I was a little surprised to find that the valley-girl comedy actually wasn't bad, screenwriter Joss Whedon throwing in invented slang like "Get out of my facial!"  (it's like Clueless, but with vampires, and it's not based on the worst book ever)  Of course, the vampire angle sucks, both as horror, and comedy.  I don't know what it is about vampire comedies; the people making these things always seem to get the wrong idea about what makes them ripe for parody.  Yeah, pit 'em against mall chicks, that's inherently hilarious (rolls eyes).

Swanson herself is energetic in her role and is clearly having a lot of fun with it, even when you're sitting there thinking that Buffy desperately needs a personal tragedy or something to teach her a much-needed life-lesson.  Hauer is, sadly, stiff and distant, not exactly putting everything he's got into this role, even though he gets a scene were he eats a kitten (offscreen).  (Anne Rice, who apparently makes a habit of modeling her characters after real-life actors, once said that she based Lestat upon Hauer...had she only seen him here first, she'd have based him on, uh, Pete Steele)  And then there's Luke Perry as Buffy's romantic interest.  It astonishes me that Hollywood still expected us at the time to accept this guy as a teenager, even though he was seventy-two at the time of filming.  His look-at-me-I'm-a-bad-boy swagger is guaranteed to make you want to barf.
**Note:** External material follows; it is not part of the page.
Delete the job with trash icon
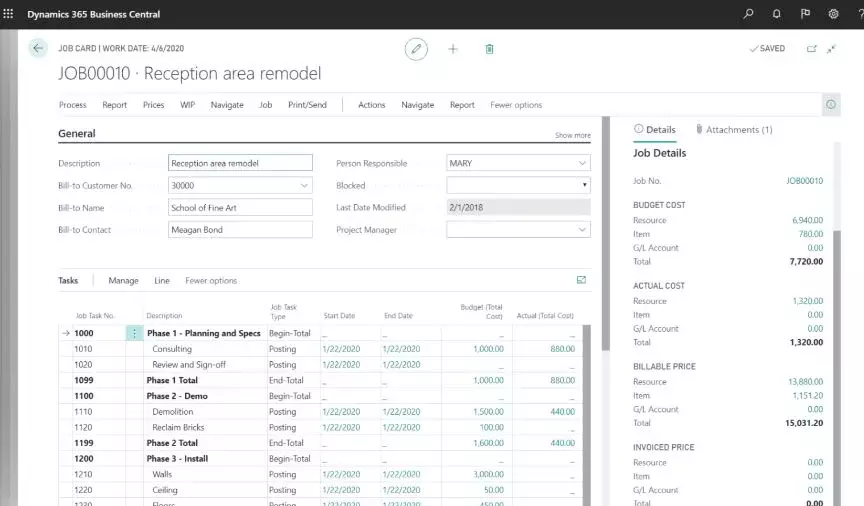 (489, 48)
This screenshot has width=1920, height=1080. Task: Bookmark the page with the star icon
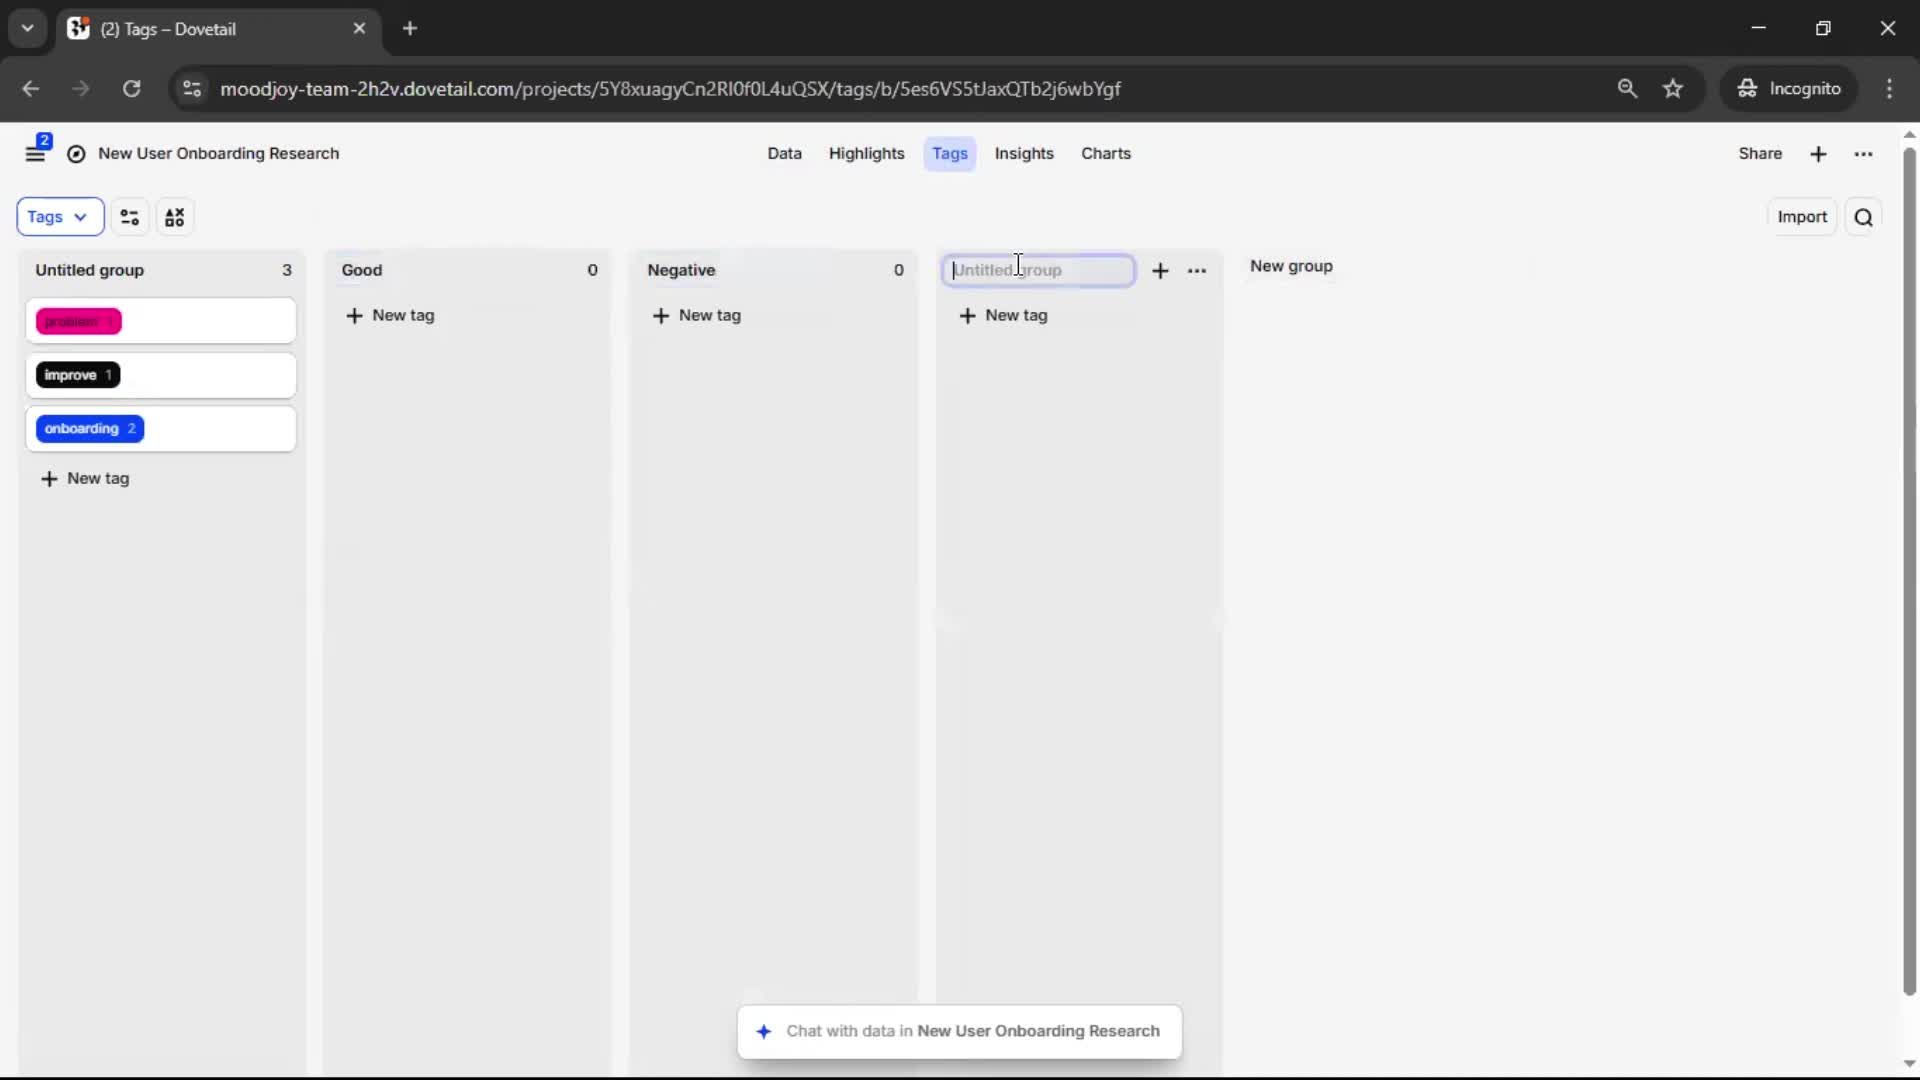[1673, 89]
On the plus side, Sutherland adds a touch of class to this whole affair, seeming pained, exhausted, and perplexed at the necessity of having to undertake this Buffy project (and I'm talking about both him and his character here).  Most surprising of all is Reubens, the only vampire in this movie which ever exudes a whiff of menace.  He gets a pretty undignified exit, and maybe it's eight more years between this and the infamous porn-theater fiasco that makes me less likely to giggle childishly when I hear his name, but he's quietly creepy and manages to inflect a hint of actually meaning it when he says his one-liners.

No, I wasn't enjoying this movie much for most of its running length, but it did start redeeming itself toward the end.  Buffy herself started, well, growing up.  Laughs became a little more frequent (especially one biker's hilariously inept response when Buffy steals his motorcycle).  And astonishingly, the head vampire is NOT killed with sunlight, surely the oldest vampire cliché on the books (though the climactic sword vs. flagpole duel is pretty tepid).

Still, I'd only recommend this to people who are big fans of the series and somehow have never managed to check out the movie, they'll get a kick out of it.  And they'll probably rip it to shit with all of the inconsistencies between the two, but I'm not gonna get into that, because I'm in a poor position to do so.  Like I said, I don't watch much.

Directed by Fran Rubel Kuzui, who never directed again.